EXERCISE BRIEF
Leave out every picture, and output exactly the lines from the line containing "Task: Open the filled circle background color" through the last line of the data.

::: RECORDS FOR THIS EXERCISE

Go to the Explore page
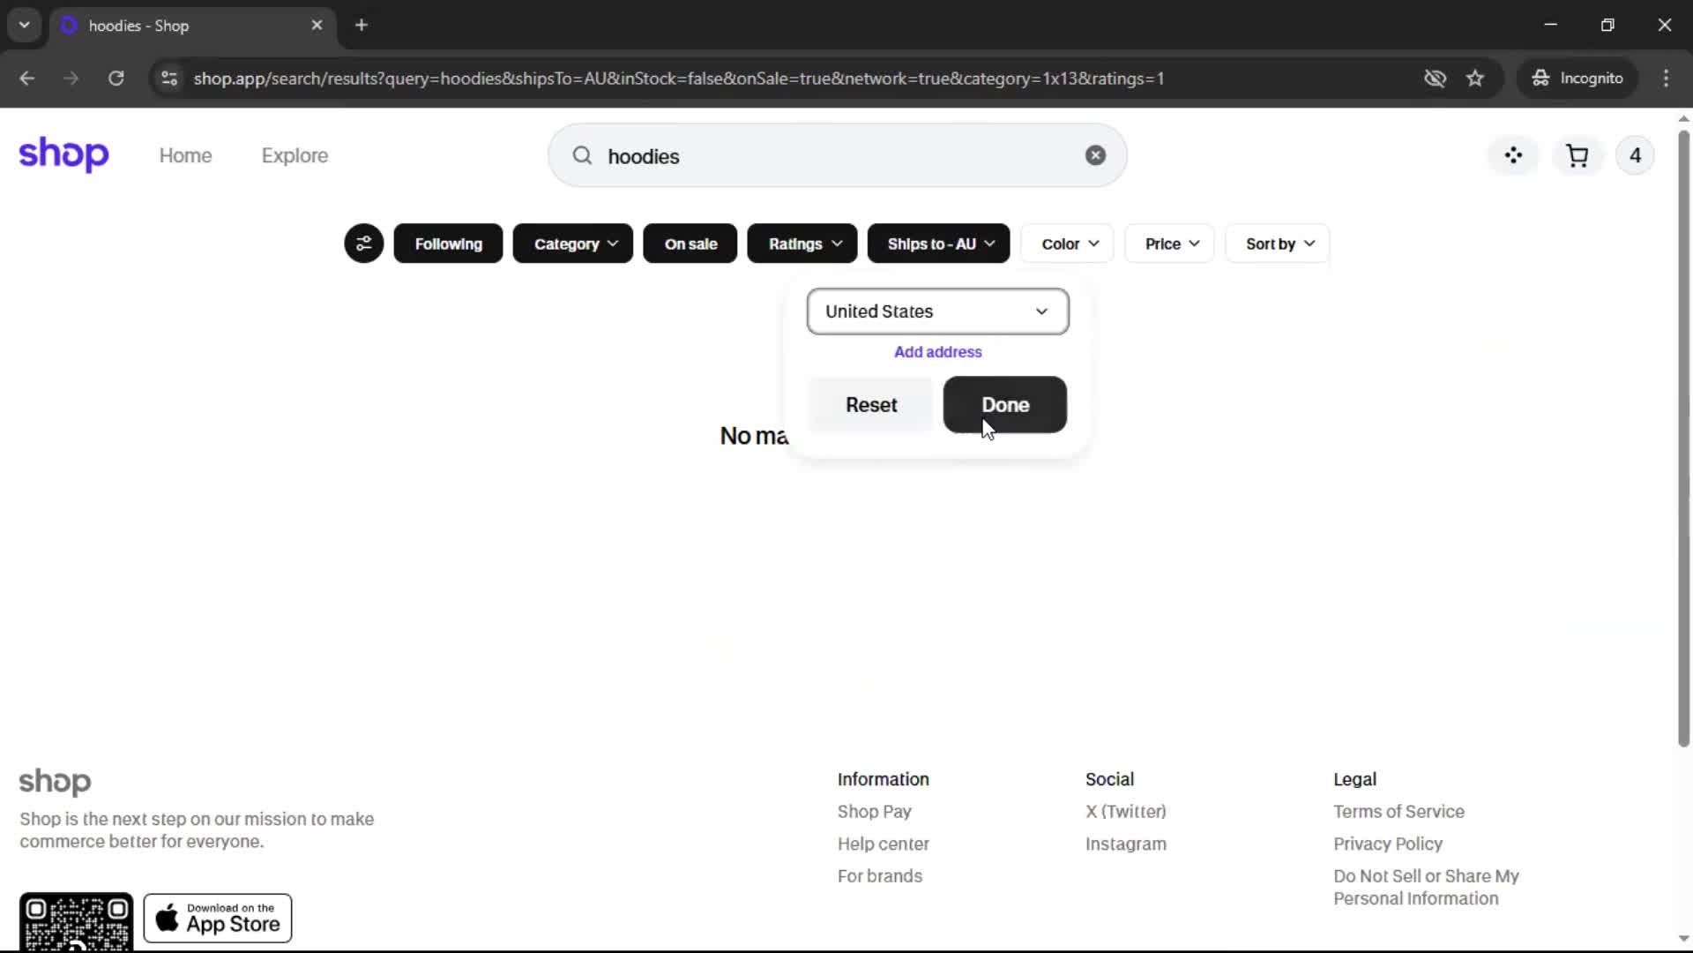The height and width of the screenshot is (953, 1693). tap(295, 155)
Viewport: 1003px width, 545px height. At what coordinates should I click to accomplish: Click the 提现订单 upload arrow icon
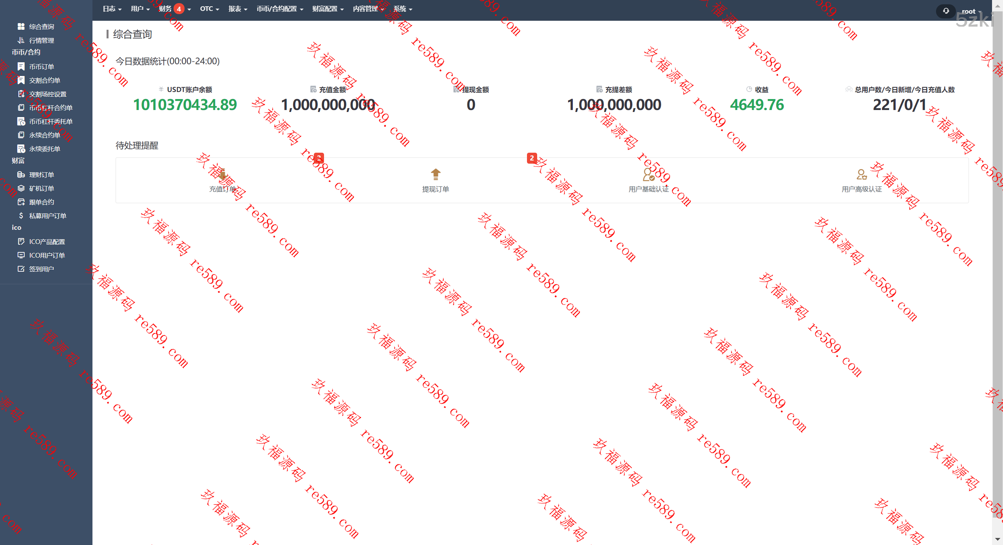(435, 174)

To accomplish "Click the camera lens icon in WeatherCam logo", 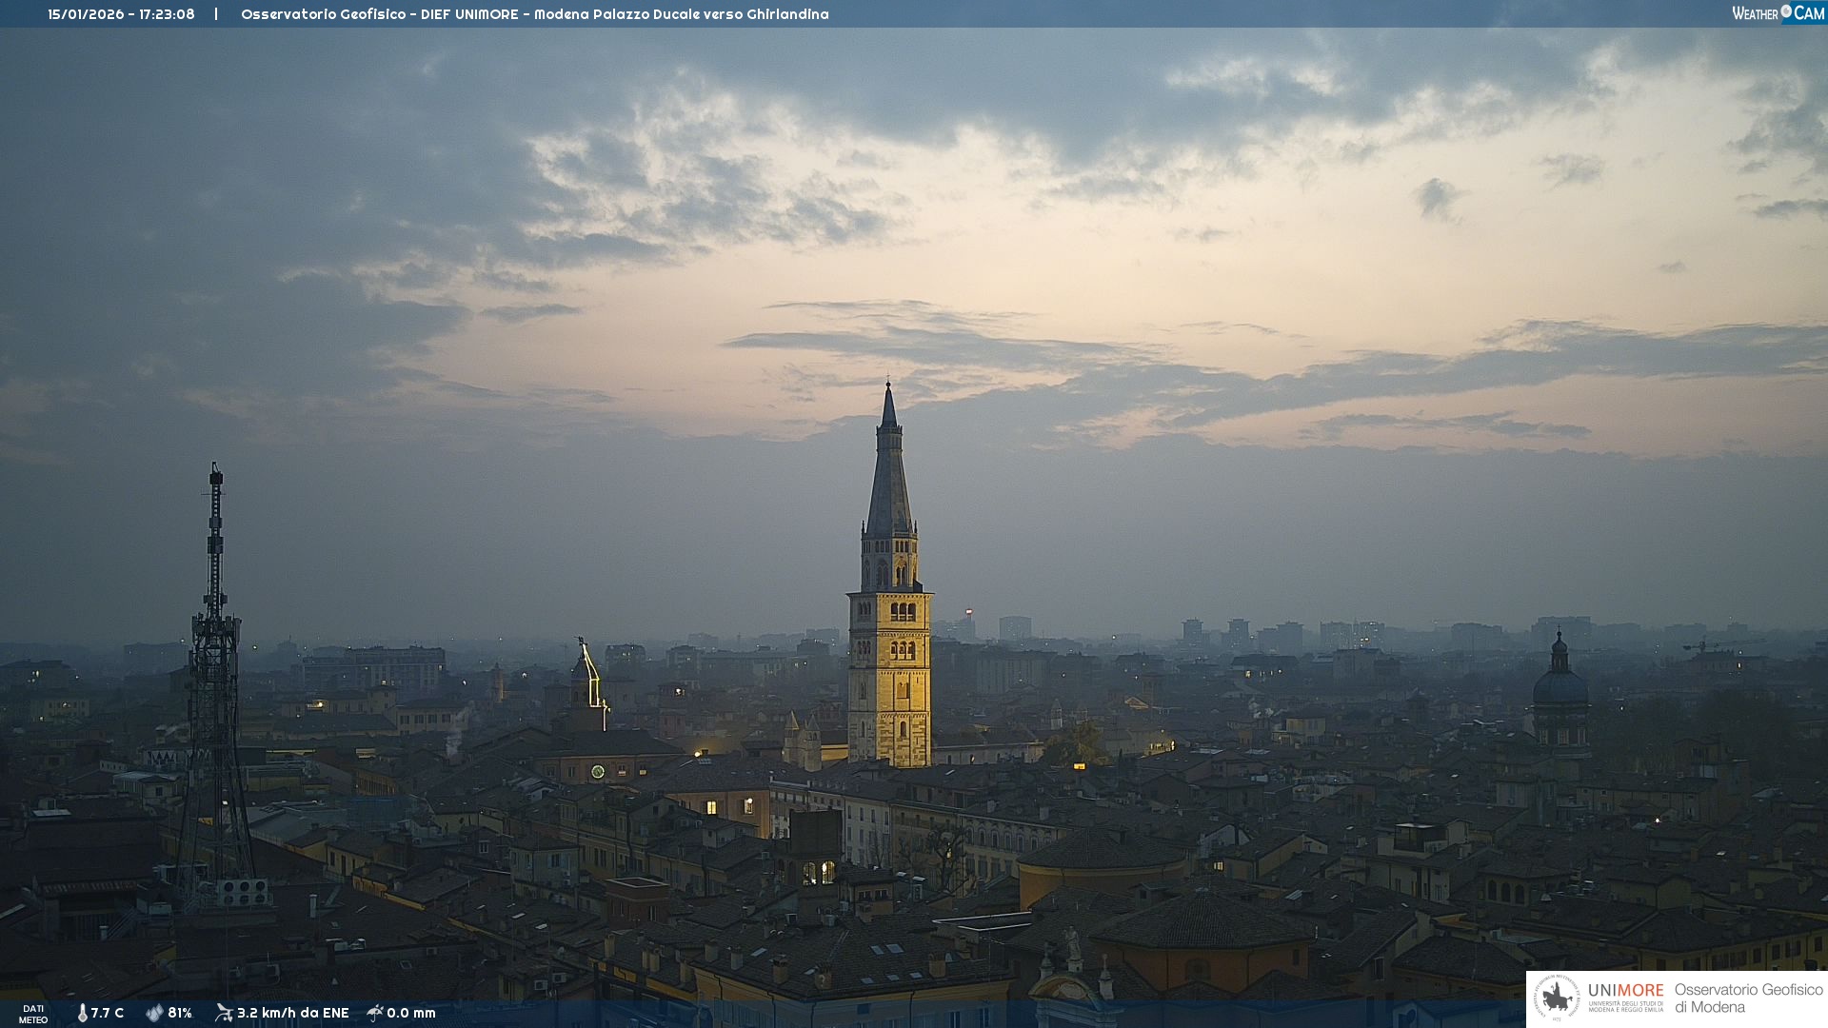I will coord(1786,11).
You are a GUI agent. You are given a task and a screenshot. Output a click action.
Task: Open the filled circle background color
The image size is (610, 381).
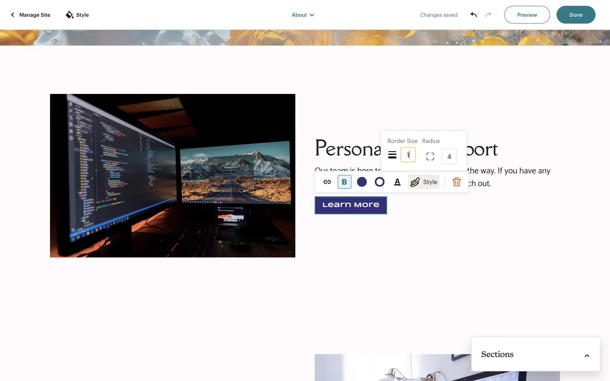[362, 182]
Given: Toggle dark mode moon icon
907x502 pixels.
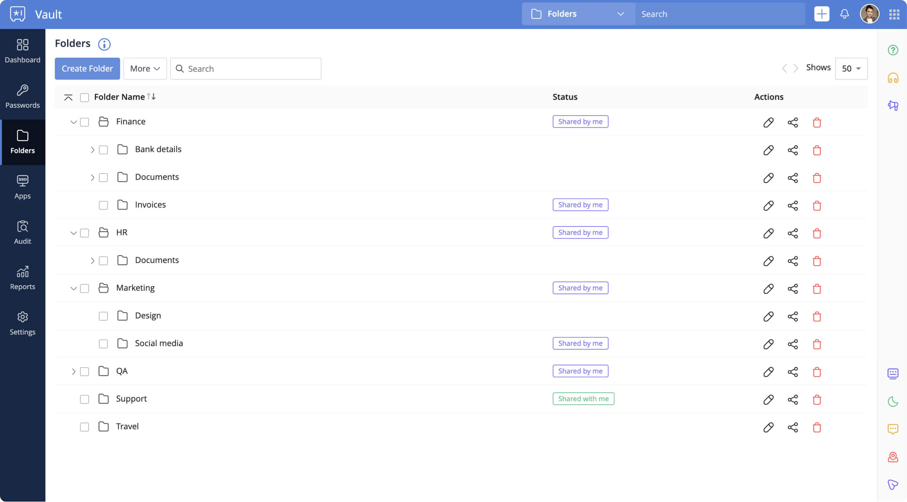Looking at the screenshot, I should click(893, 401).
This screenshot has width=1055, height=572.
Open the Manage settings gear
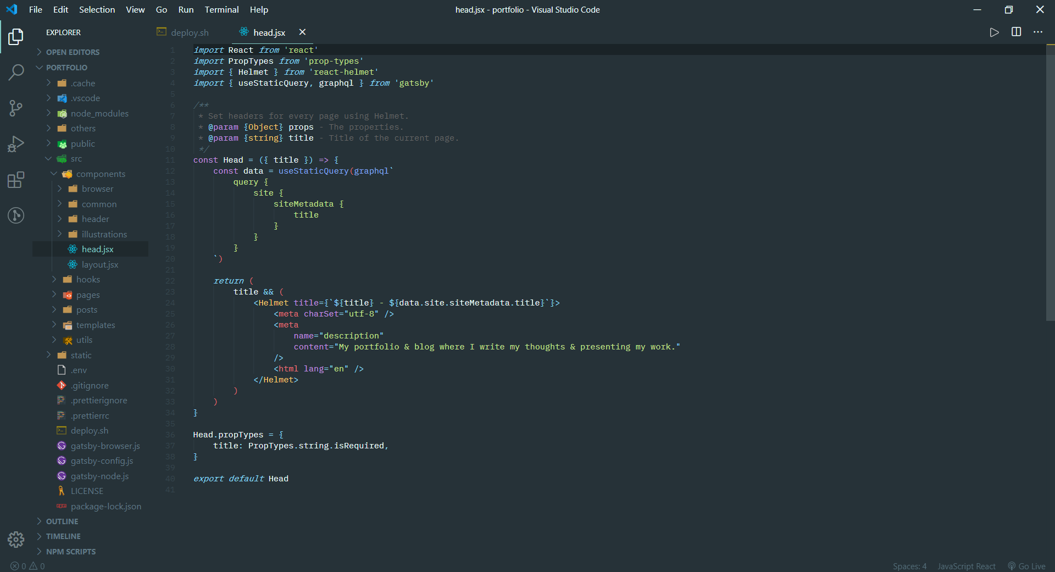[16, 540]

::::::

TASK SOLUTION
Task: Open the filled circle background color
The image size is (610, 381).
[362, 182]
Given: Toggle dark mode moon icon
907x502 pixels.
Looking at the screenshot, I should click(893, 401).
This screenshot has width=1055, height=572.
Open the Manage settings gear
[16, 540]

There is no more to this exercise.